• EXTRAIT:
▽
Considérant qu'il y a lieu, dans les circonstances de l'espèce, de faire application des dispositions de l'article L. 761-1 du code de justice administrative et de condamner la COMMUNE DE TALLOIRES, d'une part, la S.A.R.L. SEMNOZ IMMOBILIER, d'autre part, à payer à l'association Lac d'Annecy Environnement des sommes de 3 000 euros au titre des frais exposés par elle et non compris dans les dépens ;

Considérant que les dispositions de l'article L. 761-1 du code de justice administrative font obstacle à ce que l'association Lac d'Annecy Environnement qui n'est pas, dans la présente instance, la partie perdante, soit condamnée à payer à la COMMUNE DE TALLOIRES, d'une part, à la S.A.R.L. SEMNOZ IMMOBILIER, d'autre part, les sommes que demandent celles-ci au titre des frais exposés par elles et non compris dans les dépens ;

D E C I D E :

--------------

Article 1er : Les requêtes de la COMMUNE DE TALLOIRES et de la S.A.R.L. SEMNOZ IMMOBILIER et de la S.A. BALADDA sont rejetées.

Article 2 : La COMMUNE DE TALLOIRES et la S.A.R.L. SEMNOZ IMMOBILIER verseront à l'association Lac d'Annecy Environnement des sommes de 3 000 euros au titre de l'article L. 761-1 du code de justice administrative.

Article 3 : La présente décision sera notifiée à la COMMUNE DE TALLOIRES, à la S.A.R.L. SEMNOZ IMMOBILIER, à la S.A. BALADDA, à l'association Lac d'Annecy Environnement et au ministre de l'équipement, des transports, du logement, du tourisme et de la mer.


Sens de l'arrêt : Rejet
Type d'affaire : Administrative
Type de recours : Excès de pouvoir

Analyses

PROCÉDURE - VOIES DE RECOURS - CASSATION - CONTRÔLE DU JUGE DE CASSATION - DEVOIR DU JUGE - ABSENCE - OBLIGATION DE SE PRONONCER SUR L'ENSEMBLE DES MOYENS DE LA REQUÊTE SUSCEPTIBLES DE FONDER L'ANNULATION D'UN ACTE INTERVENU EN MATIÈRE D'URBANISME (ARTICLE L - 600-4-1 DU CODE DE L'URBANISME) [RJ1].

54-08-02-02 Si l'obligation résultant des dispositions de l'article L. 600-4-1 du code de l'urbanisme s'impose au juge saisi, en première instance ou en appel, de conclusions tendant à l'annulation ou à la suspension d'un acte intervenu en matière d'urbanisme, elle est sans incidence sur l'office du juge de cassation, auquel il appartient seulement de vérifier, d'une part, que le juge soumis à son contrôle ne s'est pas soustrait à cette obligation, et, d'autre part, que l'un au moins des moyens reconnus comme fondés par la décision qui lui est déférée justifie légalement le dispositif de cette dernière.
△
• CONTENU DES DONNÉES:
▽
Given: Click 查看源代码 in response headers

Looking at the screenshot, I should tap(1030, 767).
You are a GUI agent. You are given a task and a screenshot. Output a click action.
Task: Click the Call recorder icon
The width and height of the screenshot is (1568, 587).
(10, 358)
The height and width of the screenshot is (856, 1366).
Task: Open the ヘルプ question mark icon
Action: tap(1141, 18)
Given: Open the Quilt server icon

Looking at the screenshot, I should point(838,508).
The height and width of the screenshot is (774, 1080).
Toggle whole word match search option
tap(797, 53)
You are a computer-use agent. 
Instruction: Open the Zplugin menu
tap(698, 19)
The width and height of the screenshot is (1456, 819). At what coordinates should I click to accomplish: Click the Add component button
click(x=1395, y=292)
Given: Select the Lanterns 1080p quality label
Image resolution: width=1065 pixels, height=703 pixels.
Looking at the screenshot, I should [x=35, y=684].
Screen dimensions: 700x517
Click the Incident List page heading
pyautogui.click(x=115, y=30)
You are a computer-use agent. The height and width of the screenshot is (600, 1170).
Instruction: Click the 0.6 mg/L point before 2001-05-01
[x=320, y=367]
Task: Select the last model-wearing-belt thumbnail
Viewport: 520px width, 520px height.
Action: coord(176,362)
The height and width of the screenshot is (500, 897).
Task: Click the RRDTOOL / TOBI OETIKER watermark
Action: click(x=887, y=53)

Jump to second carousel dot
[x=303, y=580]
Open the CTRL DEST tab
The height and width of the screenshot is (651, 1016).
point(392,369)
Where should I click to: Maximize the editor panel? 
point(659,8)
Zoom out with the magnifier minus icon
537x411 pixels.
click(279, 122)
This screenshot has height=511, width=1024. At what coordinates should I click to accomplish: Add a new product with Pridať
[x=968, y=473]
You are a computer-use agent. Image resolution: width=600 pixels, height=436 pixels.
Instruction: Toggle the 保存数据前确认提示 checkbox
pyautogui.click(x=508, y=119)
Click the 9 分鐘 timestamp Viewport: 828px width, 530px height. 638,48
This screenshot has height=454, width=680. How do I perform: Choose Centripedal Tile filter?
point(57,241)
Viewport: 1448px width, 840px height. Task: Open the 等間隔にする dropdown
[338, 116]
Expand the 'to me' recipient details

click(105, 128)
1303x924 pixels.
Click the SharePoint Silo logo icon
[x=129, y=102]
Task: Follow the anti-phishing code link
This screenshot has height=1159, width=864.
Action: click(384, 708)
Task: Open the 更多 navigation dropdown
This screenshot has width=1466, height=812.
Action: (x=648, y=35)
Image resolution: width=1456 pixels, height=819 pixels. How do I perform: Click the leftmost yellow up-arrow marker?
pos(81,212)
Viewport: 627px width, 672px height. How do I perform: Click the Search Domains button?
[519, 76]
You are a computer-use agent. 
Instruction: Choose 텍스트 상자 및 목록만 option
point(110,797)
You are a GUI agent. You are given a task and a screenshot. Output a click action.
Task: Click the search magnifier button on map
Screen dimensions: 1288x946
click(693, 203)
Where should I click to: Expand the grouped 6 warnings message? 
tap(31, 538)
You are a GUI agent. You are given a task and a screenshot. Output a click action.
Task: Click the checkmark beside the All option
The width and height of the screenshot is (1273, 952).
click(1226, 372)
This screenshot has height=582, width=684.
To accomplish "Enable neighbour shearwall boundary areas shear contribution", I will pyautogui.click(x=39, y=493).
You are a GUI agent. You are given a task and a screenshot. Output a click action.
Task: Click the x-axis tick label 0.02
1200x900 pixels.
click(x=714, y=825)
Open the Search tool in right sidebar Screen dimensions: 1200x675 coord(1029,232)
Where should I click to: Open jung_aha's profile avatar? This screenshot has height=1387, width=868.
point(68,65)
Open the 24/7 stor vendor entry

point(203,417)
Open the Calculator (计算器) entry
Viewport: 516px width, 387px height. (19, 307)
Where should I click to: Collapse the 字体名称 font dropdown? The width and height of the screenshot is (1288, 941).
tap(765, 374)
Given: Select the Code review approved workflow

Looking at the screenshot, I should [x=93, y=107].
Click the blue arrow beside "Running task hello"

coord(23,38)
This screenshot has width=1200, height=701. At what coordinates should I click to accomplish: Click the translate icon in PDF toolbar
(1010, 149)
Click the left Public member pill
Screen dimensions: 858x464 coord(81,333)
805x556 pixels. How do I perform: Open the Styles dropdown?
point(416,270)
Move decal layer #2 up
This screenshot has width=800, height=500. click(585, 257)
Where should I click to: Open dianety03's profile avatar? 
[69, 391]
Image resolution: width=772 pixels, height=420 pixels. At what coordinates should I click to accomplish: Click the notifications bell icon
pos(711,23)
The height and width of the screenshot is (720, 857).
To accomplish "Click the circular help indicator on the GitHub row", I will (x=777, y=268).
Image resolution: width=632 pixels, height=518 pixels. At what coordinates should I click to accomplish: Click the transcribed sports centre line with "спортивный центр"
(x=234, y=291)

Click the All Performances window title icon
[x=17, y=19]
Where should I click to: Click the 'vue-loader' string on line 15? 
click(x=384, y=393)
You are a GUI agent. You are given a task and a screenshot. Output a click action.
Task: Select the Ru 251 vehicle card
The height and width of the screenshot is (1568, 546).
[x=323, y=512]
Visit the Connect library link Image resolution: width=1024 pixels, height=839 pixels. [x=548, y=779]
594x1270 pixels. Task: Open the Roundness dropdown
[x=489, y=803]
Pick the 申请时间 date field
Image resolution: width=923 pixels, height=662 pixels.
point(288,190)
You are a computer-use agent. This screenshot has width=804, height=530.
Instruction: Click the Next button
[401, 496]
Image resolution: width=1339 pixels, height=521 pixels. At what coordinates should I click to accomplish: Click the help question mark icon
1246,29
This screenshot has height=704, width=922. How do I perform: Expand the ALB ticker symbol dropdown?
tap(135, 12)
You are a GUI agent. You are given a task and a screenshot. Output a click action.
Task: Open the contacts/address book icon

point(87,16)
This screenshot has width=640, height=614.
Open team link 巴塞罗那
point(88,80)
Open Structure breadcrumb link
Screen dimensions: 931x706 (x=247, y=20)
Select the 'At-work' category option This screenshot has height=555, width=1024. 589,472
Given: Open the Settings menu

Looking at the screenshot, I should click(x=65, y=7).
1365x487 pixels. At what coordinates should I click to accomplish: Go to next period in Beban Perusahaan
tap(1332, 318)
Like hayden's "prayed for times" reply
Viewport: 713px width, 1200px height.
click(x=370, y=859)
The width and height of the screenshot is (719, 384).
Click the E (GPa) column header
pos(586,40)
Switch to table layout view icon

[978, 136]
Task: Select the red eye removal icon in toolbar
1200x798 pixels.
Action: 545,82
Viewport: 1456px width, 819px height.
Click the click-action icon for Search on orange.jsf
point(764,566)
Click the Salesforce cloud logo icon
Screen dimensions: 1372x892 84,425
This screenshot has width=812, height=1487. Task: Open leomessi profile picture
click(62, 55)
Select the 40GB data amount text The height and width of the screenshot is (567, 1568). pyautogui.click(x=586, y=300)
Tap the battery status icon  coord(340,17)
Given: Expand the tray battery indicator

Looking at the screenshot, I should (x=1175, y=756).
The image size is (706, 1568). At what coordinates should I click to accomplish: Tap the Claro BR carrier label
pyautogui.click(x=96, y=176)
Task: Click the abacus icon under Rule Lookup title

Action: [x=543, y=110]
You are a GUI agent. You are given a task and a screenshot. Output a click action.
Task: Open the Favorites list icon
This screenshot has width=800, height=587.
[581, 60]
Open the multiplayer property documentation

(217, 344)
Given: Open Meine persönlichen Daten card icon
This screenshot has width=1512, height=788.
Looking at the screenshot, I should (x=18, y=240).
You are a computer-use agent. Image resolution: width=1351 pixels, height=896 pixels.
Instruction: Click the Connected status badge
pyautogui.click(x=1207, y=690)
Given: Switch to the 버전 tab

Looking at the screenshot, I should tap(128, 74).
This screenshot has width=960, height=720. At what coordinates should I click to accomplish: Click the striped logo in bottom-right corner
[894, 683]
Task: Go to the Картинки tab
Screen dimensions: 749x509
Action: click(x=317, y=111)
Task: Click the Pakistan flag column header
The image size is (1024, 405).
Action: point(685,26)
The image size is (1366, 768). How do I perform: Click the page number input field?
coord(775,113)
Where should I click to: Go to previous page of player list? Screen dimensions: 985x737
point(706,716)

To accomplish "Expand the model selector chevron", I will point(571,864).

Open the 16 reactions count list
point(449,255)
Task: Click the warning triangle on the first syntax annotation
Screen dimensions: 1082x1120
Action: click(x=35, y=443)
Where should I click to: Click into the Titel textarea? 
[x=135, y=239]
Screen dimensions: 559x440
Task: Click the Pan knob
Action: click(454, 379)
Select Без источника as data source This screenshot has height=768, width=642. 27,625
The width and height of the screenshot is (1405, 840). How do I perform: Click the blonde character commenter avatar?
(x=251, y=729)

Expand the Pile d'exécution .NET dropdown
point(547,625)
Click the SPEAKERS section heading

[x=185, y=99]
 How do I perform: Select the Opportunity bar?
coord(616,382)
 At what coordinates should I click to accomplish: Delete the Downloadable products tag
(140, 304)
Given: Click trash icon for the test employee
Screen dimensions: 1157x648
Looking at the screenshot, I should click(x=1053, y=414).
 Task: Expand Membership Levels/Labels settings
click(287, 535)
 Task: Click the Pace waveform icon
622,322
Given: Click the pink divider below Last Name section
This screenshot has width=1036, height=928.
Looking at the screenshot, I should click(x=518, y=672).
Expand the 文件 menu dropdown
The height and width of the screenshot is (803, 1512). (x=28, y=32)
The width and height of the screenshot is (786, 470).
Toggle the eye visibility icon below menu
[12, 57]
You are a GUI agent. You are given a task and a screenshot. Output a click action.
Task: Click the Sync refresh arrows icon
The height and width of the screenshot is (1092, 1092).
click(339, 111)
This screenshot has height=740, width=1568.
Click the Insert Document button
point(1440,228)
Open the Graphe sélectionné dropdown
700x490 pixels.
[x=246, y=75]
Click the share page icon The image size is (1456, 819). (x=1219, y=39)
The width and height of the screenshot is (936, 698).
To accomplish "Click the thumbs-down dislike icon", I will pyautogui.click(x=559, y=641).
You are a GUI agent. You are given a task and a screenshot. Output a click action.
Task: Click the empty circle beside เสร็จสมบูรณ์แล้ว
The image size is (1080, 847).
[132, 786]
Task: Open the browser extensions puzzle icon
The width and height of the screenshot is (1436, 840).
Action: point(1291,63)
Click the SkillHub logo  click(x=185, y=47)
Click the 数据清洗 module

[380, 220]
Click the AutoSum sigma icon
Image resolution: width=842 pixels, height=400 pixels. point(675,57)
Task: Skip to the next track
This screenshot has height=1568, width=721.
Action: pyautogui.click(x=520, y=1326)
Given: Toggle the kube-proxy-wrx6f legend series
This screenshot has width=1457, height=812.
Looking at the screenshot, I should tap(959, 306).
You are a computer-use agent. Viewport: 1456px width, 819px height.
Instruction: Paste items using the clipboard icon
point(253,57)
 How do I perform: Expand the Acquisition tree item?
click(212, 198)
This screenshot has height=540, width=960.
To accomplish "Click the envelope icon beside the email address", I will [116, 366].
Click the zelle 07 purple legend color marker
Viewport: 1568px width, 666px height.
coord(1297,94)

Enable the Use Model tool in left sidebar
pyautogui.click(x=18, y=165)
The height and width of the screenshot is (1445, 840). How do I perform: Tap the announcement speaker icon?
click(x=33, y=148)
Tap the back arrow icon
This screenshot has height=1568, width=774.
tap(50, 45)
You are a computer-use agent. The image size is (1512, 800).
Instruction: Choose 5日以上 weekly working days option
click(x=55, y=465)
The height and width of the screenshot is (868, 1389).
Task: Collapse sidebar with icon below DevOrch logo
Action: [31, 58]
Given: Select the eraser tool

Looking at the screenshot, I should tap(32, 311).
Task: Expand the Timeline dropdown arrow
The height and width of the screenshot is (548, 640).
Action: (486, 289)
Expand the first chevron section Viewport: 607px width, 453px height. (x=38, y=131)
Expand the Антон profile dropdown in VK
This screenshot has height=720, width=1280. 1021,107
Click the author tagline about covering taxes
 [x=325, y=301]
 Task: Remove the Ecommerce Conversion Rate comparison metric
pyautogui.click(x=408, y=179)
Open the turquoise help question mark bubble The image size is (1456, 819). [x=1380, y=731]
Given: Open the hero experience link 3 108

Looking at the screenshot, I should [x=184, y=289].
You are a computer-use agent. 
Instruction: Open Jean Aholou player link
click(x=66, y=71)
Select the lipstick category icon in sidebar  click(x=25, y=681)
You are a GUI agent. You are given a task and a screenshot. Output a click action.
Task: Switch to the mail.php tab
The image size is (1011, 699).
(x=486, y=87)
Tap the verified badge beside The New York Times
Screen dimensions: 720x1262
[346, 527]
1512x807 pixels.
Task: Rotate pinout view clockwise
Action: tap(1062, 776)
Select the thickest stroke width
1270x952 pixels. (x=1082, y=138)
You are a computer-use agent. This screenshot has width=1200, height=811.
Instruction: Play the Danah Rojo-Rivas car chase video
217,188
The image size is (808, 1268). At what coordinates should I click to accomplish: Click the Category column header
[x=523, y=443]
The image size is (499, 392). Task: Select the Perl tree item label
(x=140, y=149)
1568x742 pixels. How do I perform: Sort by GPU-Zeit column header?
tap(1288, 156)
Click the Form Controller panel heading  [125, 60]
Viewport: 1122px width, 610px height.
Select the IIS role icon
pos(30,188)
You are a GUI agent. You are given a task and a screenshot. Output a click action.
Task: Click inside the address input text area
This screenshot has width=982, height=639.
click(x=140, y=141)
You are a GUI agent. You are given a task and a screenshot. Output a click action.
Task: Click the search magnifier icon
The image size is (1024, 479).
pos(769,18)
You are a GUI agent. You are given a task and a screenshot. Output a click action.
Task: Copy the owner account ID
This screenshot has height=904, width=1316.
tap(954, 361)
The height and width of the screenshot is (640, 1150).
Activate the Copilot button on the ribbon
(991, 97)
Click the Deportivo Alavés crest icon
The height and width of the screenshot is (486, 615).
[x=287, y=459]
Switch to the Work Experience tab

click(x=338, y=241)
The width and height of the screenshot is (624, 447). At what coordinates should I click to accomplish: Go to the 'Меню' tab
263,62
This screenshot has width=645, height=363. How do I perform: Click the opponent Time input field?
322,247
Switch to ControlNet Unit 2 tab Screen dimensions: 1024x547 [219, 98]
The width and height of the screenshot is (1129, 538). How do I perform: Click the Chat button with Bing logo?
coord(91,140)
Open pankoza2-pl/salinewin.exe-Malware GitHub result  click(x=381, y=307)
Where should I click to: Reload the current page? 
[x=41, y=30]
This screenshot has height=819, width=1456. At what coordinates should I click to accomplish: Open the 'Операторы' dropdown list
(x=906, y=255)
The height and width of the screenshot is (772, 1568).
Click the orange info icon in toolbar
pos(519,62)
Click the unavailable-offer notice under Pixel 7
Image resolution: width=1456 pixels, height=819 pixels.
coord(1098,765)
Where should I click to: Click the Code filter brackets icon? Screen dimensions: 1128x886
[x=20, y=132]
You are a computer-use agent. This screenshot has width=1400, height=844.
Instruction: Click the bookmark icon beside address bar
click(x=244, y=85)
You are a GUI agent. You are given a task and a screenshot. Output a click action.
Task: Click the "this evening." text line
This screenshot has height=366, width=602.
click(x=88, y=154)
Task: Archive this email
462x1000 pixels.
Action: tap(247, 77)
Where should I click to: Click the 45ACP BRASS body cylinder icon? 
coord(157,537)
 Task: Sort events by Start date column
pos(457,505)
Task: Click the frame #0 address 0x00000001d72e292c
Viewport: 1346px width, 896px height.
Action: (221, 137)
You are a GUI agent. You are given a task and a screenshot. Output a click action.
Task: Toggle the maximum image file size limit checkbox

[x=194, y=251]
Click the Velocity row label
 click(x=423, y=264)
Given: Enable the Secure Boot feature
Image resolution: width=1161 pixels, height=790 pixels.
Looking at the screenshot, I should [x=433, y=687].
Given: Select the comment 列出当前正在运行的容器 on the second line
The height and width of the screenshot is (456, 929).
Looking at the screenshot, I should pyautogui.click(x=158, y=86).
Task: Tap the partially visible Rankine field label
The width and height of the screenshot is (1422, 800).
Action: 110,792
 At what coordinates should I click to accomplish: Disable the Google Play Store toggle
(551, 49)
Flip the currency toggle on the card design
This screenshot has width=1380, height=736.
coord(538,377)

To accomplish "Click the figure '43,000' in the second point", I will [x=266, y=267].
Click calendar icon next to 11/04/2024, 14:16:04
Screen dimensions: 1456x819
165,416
△
• CONSIGNE ÉCRITE 1: Renvoyez chaque ligne qui contient le mot « panel », en tenant compte de la casse.
• CONSIGNE ÉCRITE 2: Prolongez l'extrait de décision administrative en reprenant juste après sa dernière phrase.

• RÉPONSE ÉCRITE 1:
Where should I click to: Maximize the editor panel? 
Click the Form Controller panel heading  [125, 60]

• RÉPONSE ÉCRITE 2:
URBANISME ET AMÉNAGEMENT DU TERRITOIRE - RÈGLES DE PROCÉDURE CONTENTIEUSE SPÉCIALES - DEVOIR DU JUGE - OBLIGATION DE SE PRONONCER SUR L'ENSEMBLE DES MOYENS DE LA REQUÊTE SUSCEPTIBLES DE FONDER L'ANNULATION (ARTICLE L - 600-4-1 DU CODE DE L'URBANISME) - CHAMP D'APPLICATION - EXCLUSION - CASSATION [RJ1].

68-06 Si l'obligation résultant des dispositions de l'article L. 600-4-1 du code de l'urbanisme s'impose au juge saisi, en première instance ou en appel, de conclusions tendant à l'annulation ou à la suspension d'un acte intervenu en matière d'urbanisme, elle est sans incidence sur l'office du juge de cassation, auquel il appartient seulement de vérifier, d'une part, que le juge soumis à son contrôle ne s'est pas soustrait à cette obligation, et, d'autre part, que l'un au moins des moyens reconnus comme fondés par la décision qui lui est déférée justifie légalement le dispositif de cette dernière.


Références :

[RJ1]

Ab. jur. 28 décembre 2001, Commune de Béziers, T. p. 1123, 1231; Comp., s'agissant de l'appel, 28 mai 2001, Commune de Bohars et S.A.R.L. Minoterie Francès, p. 249.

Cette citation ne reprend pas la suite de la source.